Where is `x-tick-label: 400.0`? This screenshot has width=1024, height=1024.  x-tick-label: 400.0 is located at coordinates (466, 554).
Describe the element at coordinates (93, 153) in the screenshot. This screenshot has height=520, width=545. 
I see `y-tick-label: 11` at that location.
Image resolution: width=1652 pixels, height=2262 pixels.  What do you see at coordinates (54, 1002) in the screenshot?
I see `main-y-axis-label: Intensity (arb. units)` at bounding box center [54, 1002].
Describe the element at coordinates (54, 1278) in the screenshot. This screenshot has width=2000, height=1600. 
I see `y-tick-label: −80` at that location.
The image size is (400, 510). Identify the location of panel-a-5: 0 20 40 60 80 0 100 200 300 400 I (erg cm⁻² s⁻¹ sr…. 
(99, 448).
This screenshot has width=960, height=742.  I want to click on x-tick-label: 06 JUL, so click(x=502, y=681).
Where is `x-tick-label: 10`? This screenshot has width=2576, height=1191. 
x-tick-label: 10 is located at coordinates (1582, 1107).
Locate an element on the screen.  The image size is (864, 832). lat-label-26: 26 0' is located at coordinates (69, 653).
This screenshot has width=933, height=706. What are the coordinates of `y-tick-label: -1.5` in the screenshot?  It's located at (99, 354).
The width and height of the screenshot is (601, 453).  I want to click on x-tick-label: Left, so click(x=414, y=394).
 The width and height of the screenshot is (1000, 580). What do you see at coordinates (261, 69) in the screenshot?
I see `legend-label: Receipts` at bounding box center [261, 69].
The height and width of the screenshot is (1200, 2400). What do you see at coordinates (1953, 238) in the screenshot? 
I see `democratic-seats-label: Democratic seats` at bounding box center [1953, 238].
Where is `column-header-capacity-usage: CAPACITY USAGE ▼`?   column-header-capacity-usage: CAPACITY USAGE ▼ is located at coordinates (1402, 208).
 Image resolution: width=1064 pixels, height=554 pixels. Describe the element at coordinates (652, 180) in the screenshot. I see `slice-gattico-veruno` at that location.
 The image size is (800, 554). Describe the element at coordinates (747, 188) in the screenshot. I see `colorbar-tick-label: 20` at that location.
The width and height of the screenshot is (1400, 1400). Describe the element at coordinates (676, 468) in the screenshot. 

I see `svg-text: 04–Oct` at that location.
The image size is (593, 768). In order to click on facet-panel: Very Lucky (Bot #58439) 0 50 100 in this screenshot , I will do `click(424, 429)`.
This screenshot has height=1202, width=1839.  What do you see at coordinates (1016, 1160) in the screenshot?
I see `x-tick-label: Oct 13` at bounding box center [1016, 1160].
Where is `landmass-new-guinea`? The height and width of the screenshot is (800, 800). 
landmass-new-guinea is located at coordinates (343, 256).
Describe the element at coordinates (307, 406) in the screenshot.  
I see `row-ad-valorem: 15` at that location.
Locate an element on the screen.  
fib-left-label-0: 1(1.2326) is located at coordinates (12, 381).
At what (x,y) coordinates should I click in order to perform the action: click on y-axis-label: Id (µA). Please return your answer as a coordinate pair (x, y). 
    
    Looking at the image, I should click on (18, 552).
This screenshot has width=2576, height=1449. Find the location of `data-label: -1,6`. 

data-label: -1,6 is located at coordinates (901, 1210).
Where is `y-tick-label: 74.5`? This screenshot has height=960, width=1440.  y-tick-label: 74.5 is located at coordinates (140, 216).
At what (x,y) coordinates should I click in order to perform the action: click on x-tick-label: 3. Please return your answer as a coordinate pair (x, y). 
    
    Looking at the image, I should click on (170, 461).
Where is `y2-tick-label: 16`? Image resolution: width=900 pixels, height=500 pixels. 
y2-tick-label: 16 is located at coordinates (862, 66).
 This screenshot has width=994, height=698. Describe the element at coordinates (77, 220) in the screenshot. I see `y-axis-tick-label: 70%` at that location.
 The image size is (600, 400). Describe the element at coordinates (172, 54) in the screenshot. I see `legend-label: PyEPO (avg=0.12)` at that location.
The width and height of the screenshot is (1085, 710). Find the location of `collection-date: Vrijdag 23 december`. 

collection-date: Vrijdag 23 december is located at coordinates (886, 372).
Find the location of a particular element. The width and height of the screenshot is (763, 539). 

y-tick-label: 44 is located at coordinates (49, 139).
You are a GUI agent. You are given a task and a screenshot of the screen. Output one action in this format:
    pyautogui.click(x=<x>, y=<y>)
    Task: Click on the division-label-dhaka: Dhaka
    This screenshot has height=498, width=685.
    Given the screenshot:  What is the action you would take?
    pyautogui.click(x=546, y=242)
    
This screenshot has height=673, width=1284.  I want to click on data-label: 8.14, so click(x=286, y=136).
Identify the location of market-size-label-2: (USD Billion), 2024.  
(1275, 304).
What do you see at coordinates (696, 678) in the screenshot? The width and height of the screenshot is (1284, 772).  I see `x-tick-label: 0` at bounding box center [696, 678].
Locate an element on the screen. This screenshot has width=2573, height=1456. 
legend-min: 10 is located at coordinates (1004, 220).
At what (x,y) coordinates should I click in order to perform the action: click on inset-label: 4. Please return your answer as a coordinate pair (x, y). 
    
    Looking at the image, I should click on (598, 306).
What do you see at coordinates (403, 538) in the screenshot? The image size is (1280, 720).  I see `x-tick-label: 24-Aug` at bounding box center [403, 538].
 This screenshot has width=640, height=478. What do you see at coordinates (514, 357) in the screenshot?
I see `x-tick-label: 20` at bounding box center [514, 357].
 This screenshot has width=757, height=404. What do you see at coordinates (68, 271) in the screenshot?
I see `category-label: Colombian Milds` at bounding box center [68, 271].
▬▬▬
Exercise instructions | Show every line of the material above that contains the string "landmass".

Worked solution |
Where is `landmass-new-guinea`? The height and width of the screenshot is (800, 800). 
landmass-new-guinea is located at coordinates (343, 256).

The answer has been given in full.